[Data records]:
'''

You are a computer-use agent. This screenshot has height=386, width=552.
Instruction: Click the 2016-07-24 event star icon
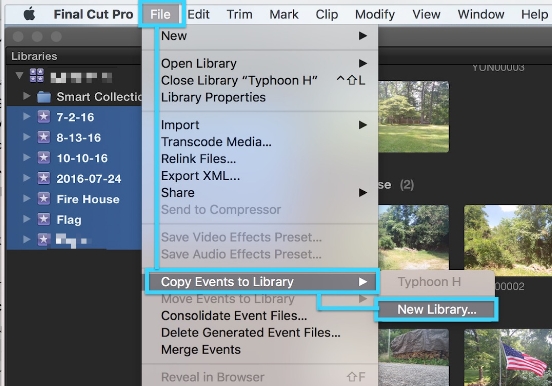coord(44,179)
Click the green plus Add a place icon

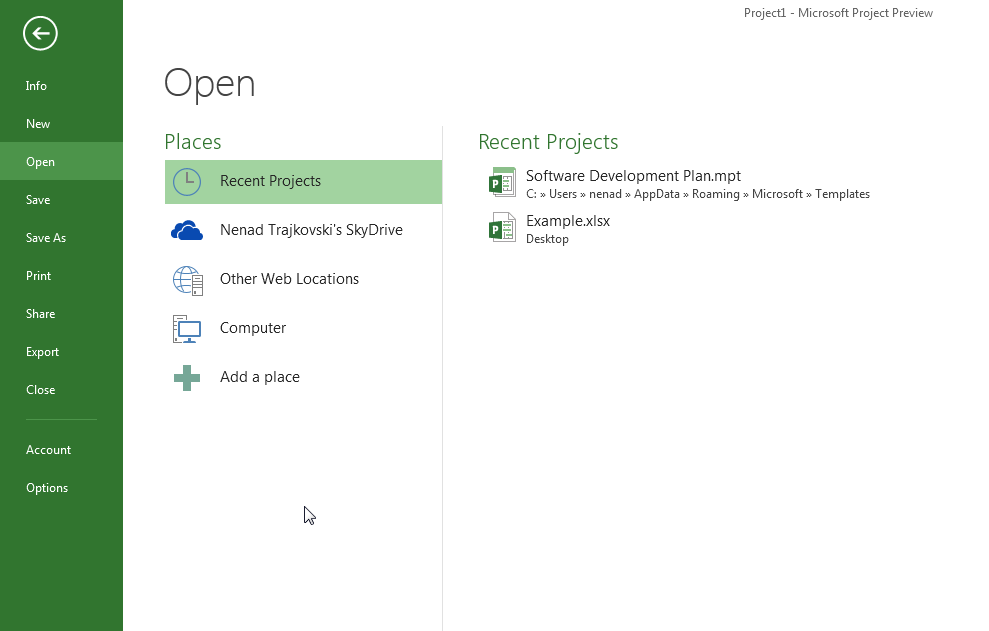187,378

'''

[WHAT THE TASK REQUIRES]:
A verbatim copy is needed of the lines running from the line with "Instruction: Click the" to the end of the data above, both included. Keep the pictures out of it.

[RESPONSE BOX]:
Instruction: Click the 2016-07-24 event star icon
coord(44,179)
Click the green plus Add a place icon

187,378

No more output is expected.